**Extracted text:**
——————————

Authors: | Sam Watson [aut, cre], Yi Pan [aut] |
Maintainer: | Sam Watson <[email protected]> |
License: | GPL (>= 2) |
Version: | 0.3.6 |
Built: | 2024-12-17 22:35:41 UTC |
Source: | CRAN |
Optimal design analysis algorithms for any study design
that can be represented or modelled as a generalised linear
mixed model including cluster randomised trials, cohort
studies, spatial and temporal epidemiological studies, and
split-plot designs. See
<https://github.com/samuel-watson/glmmrBase/blob/master/README.md>
for a detailed manual on model specification. A detailed
discussion of the methods in this package can be found in
Watson, Hemming, and Girling (2023)
<doi:10.1177/09622802231202379>.
glmmrOptim
provides algorithms for identifying (approximately) c-optimal experimental designs for experiments described by a generalised linear mixed model.
glmmrOptim provides algorithms for identifying (approximately) c-optimal experimental designs for experiments described by a generalised linear mixed model. Each data row constitutes an observation, which can be grouped into experimental units. The aim is to then find either the discrete subset of experimental units, or the optimal weights on each unit, to minimise the GLS variance criterion. There are four main algorithms:
Reverse greedy search. This combinatorial algorithm starts from the complete set of experimental units and successively removes the unit that minimises the variance until the target sample size is reached.
Local search. This combinatorial algorithm starts from a design of the target sample size and successively swaps units that minimise the variance until no improving swap can be made.
Optimal weights for uncorrelated experimental units. A second-order cone program is used to determine the optimal experimental weights for each unit, where the units are uncorrelated with one another.
Optimal mixed model weights. An algorithm base on the mixed model weights is used to identify the optimal experimental weights, units may be correlated.
The package also provides support for finding the optimal rounding of weights to integers. Robust optimal experimental designs can be identified by including multiple plausible models in the algorithms.
The glmmrOptim package uses the glmmrBase package for model specification and calculation.
The package is still in development and there may still be bugs and errors. While we do not expect the general user interface to change there may be changes to the underlying library as well as new additions and functionality.
Sam Watson [aut, cre], Yi Pan [aut]
Maintainer: Sam Watson <[email protected]>
Given a set of optimal weights for experimental conditions generate exact designs using several rounding methods.
apportion(w, n)
apportion(w, n)
w |
A vector of weights. |
n |
The size of the exact designs to return. |
Allocating 'n' items to 'k' groups proportionally to set of weights 'w' is known as the apportionment problem. The problem most famously arose when determining how many members each state should have in the U.S. House of Representatives based on their proportion of the population. The solutions are named after their proposers in the early U.S. Hamilton's method initially allocates 'floor(n*w)' observations to each experimental condition and then allocates the remaining observations based on the largest remainders 'n*w - floor(n*w)'. The other methods (Adams, Jefferson, and Webster) are divisor methods. The vector of counts is 'm', which is either all zeros for Jefferson and Webster and all ones for Adams, and we define 'pi <- n*w' and then iteratively add observations based on the largest values of 'pi/alpha' where 'alpha' is either: * m + 0.5 (Webster) * m + 1 (Jefferson) * m (Adams) Pukelsheim and Rieder, 1996 <doi:10.2307/2337232> discuss efficient rounding of experimental condition weights and determine that a variant of Adam's method is the most efficient. Results using this method are labelled "Pukelsheim" in the output; there may be multiple designs using this procedure. Pukelsheim and Rieder's method assumes there is a minimum of one experimental condition of each type, whereas the other methods do not have this restriction.

——————————

**Stored rows:**
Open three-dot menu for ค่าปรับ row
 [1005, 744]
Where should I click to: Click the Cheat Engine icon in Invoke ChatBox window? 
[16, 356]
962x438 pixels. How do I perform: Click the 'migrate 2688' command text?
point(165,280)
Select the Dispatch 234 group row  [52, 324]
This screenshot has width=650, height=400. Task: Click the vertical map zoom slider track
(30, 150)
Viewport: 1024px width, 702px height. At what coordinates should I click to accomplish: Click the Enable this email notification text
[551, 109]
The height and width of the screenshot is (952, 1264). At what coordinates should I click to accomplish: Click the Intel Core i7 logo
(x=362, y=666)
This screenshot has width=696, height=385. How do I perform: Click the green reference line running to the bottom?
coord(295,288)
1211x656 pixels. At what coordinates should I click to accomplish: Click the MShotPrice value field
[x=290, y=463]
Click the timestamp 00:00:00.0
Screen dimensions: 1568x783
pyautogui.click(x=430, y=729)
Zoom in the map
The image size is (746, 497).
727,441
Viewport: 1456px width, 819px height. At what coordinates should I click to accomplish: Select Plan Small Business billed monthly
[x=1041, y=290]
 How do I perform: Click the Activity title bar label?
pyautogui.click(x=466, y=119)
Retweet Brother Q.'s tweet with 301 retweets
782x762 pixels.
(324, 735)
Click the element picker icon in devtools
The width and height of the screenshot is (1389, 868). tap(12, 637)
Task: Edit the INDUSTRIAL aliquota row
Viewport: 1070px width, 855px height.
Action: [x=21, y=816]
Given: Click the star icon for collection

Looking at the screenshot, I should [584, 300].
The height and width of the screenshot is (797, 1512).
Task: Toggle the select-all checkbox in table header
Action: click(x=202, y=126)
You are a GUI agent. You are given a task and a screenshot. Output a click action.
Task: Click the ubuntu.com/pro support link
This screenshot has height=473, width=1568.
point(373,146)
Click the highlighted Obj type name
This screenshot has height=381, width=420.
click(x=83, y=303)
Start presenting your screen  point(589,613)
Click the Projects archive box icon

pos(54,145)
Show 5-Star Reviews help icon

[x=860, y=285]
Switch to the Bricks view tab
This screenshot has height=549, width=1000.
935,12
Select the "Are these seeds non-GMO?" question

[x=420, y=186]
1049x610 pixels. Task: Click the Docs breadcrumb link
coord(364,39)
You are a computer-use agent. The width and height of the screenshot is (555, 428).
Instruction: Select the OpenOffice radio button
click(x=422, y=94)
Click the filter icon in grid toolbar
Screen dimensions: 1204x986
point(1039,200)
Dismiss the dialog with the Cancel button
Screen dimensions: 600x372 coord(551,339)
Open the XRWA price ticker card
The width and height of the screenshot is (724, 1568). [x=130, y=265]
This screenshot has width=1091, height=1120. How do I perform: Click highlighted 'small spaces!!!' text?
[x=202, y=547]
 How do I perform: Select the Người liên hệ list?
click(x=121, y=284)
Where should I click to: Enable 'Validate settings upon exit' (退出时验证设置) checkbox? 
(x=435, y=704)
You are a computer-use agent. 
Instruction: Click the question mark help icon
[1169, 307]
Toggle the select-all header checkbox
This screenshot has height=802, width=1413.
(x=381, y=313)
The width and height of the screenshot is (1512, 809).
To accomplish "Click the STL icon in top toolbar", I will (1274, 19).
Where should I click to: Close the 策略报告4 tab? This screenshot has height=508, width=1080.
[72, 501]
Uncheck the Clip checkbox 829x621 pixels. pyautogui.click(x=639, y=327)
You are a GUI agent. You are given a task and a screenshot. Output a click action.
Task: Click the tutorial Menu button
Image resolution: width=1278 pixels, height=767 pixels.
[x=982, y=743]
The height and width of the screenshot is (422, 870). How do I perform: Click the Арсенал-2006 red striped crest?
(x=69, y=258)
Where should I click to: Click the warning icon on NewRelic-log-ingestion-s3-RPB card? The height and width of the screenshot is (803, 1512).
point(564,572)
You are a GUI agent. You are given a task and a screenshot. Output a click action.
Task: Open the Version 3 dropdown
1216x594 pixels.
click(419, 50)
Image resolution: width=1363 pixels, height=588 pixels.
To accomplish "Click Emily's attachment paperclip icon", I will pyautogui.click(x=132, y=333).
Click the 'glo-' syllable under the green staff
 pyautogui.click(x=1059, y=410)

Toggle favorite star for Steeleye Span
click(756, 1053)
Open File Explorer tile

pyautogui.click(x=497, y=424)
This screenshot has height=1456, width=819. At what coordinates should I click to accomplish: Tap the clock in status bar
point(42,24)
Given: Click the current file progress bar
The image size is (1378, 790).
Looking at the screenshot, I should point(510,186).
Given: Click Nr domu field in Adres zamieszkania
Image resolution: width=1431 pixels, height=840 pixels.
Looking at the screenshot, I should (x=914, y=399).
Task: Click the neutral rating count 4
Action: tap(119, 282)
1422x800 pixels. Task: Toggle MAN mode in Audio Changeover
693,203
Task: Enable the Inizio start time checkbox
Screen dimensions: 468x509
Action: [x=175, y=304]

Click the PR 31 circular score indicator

——————————

**Set exercise 1:** Reproduce the portion of the glmmrOptim documentation that begins with the words containing "Local search. This" and ends with "specification and calculation.".
**Set exercise 2:** In the glmmrOptim documentation, from what starting point does the reverse greedy search algorithm begin?

**Full output 1:**
Local search. This combinatorial algorithm starts from a design of the target sample size and successively swaps units that minimise the variance until no improving swap can be made.
Optimal weights for uncorrelated experimental units. A second-order cone program is used to determine the optimal experimental weights for each unit, where the units are uncorrelated with one another.
Optimal mixed model weights. An algorithm base on the mixed model weights is used to identify the optimal experimental weights, units may be correlated.
The package also provides support for finding the optimal rounding of weights to integers. Robust optimal experimental designs can be identified by including multiple plausible models in the algorithms.
The glmmrOptim package uses the glmmrBase package for model specification and calculation.

**Full output 2:** It starts from the complete set of experimental units.